Submitted by Dan Butterfass on Fri, 2005-12-16 18:50.

That familiar face you see pictured above is none other than Bill Boyne, the Post Bulletin's retired publisher and editor, who's been busy putting his eloquent voice and prolific pen back to work as one of RVoices charter bloggers.

Boyne, who served as the PB's main editorial writer for over two decades, was one of about twenty civic leaders who attended a hands-on blog training session that RVoices sponsored back in late November. Though Bill, myself and almost everyone else who attended the training session are still mere rookies as bloggers, Bill is a veteran journalist with over fifty years of experience as a newspaper reporter, editor and publisher under his belt.

And now Bill can add "Blogger" to his long and impressive resume as wordsmith. With three new posts in just the last week, Bill's off to a flying start with his weblog. He's already written about Intelligent Design, the world's pending Oil Peak crisis, and in his newest entry, Outsourcing Torture, about his take on the Bush administration's torture policies. Every new post Bill makes to his weblog automatically feeds into our Citizen blogs: recent entries block, over to the right.

As a blogger, I think you'll find Boyne's voice as eloquent, authentic, precise, informed and engaging as it's ever been.

The other day, when Bill told me that his eyes and mind been more focused on national than local issues of late, I shot him an email in which I wrote: "...with most of the rest of us blogging almost exclusively on local issues, it might be a nice change of pace that you are initially blogging more on national issues... after all, it's your blog ... and national issues affect us all, in Rochester, as much as any place else."
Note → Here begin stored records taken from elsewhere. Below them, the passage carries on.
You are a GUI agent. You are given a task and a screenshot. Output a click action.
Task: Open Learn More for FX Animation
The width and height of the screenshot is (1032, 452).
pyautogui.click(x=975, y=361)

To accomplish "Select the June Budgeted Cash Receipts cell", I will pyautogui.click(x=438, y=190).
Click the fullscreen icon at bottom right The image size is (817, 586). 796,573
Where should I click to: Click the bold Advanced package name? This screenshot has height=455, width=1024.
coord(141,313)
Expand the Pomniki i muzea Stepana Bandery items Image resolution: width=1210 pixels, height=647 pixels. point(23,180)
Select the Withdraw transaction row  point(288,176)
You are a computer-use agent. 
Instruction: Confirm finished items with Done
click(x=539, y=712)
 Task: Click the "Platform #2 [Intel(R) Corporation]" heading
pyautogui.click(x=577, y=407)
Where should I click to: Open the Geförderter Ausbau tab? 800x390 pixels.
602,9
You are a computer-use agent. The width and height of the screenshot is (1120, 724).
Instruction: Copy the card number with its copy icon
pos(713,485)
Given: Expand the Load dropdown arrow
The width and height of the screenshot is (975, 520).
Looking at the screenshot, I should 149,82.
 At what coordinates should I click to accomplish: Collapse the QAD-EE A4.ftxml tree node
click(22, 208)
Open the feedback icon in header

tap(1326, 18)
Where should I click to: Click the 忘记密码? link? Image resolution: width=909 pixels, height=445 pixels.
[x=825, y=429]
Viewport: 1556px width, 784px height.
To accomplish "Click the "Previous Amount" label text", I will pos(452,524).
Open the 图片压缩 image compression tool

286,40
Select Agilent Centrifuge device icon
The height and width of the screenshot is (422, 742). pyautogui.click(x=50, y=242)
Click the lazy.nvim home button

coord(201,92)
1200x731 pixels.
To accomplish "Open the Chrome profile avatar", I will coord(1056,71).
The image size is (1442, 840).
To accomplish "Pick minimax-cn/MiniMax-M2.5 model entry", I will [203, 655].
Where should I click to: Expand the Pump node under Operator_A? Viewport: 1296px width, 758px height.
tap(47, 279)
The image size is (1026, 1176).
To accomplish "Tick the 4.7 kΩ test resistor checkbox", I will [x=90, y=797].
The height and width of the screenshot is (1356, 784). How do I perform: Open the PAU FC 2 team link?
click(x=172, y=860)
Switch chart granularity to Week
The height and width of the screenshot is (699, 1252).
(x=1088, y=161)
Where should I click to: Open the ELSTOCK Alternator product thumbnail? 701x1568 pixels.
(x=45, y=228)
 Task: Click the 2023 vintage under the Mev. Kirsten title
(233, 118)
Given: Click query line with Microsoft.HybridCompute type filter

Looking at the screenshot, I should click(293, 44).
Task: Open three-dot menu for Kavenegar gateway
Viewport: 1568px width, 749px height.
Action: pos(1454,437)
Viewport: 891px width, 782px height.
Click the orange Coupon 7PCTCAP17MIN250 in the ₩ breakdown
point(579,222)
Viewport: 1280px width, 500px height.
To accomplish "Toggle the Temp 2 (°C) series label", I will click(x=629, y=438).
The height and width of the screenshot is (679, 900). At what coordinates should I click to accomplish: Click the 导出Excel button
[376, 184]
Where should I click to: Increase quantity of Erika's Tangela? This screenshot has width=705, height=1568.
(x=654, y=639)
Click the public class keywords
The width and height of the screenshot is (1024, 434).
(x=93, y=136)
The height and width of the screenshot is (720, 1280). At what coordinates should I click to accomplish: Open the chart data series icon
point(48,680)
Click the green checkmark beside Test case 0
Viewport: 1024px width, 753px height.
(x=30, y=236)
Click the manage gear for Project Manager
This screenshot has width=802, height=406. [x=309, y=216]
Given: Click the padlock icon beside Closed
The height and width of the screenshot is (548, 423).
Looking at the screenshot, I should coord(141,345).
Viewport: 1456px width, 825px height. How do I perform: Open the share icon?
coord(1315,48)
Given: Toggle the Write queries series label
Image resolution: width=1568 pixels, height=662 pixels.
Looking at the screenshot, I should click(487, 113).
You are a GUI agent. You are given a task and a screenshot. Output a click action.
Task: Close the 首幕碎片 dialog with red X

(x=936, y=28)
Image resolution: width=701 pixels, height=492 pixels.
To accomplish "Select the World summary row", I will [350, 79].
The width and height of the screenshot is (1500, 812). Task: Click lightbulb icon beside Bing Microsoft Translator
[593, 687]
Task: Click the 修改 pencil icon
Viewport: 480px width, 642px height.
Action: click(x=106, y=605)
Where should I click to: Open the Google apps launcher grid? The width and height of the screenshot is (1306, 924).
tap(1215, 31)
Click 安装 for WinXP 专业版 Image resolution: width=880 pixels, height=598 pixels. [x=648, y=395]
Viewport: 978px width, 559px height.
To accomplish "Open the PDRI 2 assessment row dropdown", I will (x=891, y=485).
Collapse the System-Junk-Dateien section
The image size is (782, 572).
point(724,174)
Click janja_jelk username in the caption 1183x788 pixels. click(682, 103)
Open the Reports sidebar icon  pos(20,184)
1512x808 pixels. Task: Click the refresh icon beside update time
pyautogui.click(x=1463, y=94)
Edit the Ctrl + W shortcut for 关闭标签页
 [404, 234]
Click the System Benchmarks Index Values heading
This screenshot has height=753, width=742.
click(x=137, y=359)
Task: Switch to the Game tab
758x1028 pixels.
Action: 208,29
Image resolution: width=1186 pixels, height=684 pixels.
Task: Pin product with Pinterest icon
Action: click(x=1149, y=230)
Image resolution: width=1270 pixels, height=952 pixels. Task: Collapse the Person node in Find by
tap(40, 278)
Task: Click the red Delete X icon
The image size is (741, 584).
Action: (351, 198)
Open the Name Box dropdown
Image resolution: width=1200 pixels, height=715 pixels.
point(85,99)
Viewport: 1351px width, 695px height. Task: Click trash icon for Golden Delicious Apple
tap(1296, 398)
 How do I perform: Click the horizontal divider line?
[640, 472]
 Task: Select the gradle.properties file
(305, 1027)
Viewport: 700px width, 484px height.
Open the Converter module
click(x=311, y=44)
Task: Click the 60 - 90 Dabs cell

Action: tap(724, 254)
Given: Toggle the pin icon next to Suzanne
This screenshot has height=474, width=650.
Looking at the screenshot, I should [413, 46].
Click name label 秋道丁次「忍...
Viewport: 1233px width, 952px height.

In another recent conversation with Bill, I also learned that he's currently at work on a book about the ecomomic and social impacts of the pending world oil crisis, and that he may, as its chapters unfold, offer us working-draft excerpts in his weblog.

Bill's insights and enthusiasm about the great potenial of weblogs and citizen-generated journalism to connect writers with readers, and citizens with civic leaders, in untold new ways, has me really fired up about the future of RVoices.org -- as town square, as a public gathering space where people arrive to discuss important issues, exchange opinions and ideas, agree or disgree with each other, yet always leave better informed.

Bill Boyne is an informative writer if there was one.

It's with great pleasure that RVoices welcomes Bill Boyne, a true professional, into his new role as citizen journalist.

Blog lots, Bill, and follow your bliss.